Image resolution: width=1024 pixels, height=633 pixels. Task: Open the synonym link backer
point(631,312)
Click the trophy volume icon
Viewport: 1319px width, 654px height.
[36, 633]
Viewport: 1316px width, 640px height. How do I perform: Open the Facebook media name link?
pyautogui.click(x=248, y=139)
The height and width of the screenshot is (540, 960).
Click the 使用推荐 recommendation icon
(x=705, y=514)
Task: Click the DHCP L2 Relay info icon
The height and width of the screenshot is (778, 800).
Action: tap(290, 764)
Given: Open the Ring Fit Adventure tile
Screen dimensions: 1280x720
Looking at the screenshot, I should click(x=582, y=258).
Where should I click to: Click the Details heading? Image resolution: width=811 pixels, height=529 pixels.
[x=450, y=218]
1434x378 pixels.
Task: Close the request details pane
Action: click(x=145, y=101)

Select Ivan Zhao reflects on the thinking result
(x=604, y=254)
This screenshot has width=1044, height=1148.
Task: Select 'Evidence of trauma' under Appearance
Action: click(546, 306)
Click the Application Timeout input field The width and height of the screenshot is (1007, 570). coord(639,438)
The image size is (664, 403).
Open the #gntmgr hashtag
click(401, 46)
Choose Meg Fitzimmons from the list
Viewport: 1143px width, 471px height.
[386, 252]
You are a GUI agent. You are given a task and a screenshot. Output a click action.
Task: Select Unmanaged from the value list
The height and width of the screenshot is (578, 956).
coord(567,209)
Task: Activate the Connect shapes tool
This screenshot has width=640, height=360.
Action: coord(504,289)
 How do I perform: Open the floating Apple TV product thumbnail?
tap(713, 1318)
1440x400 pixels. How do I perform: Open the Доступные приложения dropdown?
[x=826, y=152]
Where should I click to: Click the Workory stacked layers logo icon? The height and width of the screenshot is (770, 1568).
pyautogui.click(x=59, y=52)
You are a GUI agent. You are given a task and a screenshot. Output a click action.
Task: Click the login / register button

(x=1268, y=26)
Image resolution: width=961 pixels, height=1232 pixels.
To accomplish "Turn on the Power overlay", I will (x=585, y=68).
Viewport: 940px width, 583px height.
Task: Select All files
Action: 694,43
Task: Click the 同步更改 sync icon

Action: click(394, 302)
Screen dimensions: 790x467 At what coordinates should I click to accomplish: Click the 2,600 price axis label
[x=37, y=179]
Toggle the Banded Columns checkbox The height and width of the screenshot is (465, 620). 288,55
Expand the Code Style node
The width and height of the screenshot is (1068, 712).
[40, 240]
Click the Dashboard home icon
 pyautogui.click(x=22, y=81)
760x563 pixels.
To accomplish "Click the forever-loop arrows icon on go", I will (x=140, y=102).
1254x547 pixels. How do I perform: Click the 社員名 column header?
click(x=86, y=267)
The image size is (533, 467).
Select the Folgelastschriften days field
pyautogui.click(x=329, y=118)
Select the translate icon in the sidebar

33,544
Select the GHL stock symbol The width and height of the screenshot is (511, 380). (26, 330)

==========

◆ **EXERCISE PROMPT**
Pull out every line in the data above that has the word "size".

◆ **TASK RESULT**
The image size is (664, 403).
The image size is (533, 467).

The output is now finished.